All that said...I understand that Cooper himself may not have said "negotiable American currency."   I am too green, by far, in all things Cooper, to trace when it was attributed to him.  Someone said it, though, and the question of whether it's common, or proper, American usage is an easier question.  Which brings me to Robert99's questions.  In brief, I searched the entire corpus of Google Books and the Internet Archive for the two phrases- "negotiable American currency" and "negotiable U.S. currency."  There were not many hits, a few dozen in Google, and a lot fewer in the Internet Archive.  There were many, many more hits for the phrase "negotiable currency."  Too many to be useful.  I skipped over the hits related to DB Cooper books.  Of the remainder, I looked for quotes from a variety of types of writing- fiction, non-fiction, pre-1971 and post-1971, etc.  I did enough quick research on authors to determine whether they were native speakers of English, raised in the US.  My search was not exhaustive, or scientific.  But in this case, I don't think it has to be.

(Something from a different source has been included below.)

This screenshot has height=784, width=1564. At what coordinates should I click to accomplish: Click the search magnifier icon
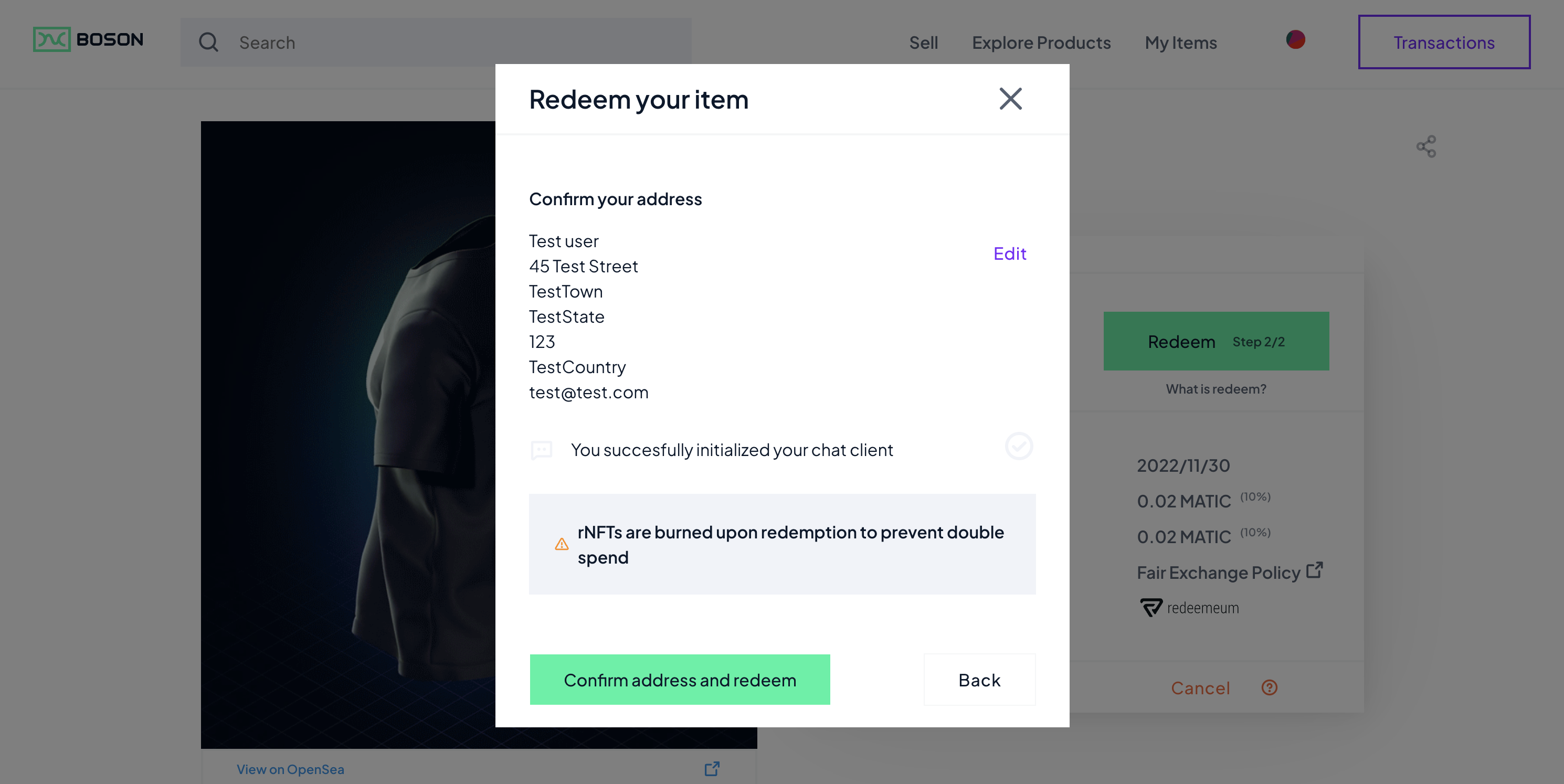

My conclusion is that the phrases "negotiable American currency," and "negotiable U.S. currency" are not common, but are not super-rare, nor are they incorrect.  A couple of the uses I found seem to be intended as mildly humorous- the writer deliberately using a "fancy" phrase, rather than saying something like "cold hard cash."  Several of the uses are just literal and descriptive.  The final example, from The Currency Dealer Newsletter, likely has a more technical financial meaning.  The most straightforward definition I could find for negotiable instruments is the following from an online business dictionary: "Negotiable instruments are unconditional orders or promise to pay, and include checks, drafts, bearer bonds, some certificates of deposit, promissory notes, and bank notes (currency)."

IF Dan Cooper did use the phrase, it could indicate some background in banking or finance.  On the other hand, he could have simply been being very precise, in the manner of an engineer or scientist.  He could have meant "I don't want gold bars, Mexican pesos or untraceable bearer bonds. Nothing exotic-this isn't a movie.  Just give me regular negotiable American currency."

P.S.  As for the phrase "let's get this show on the road," this seems to be primarily an American saying, and very common, to the point of being a cliche, especially in the 1960s.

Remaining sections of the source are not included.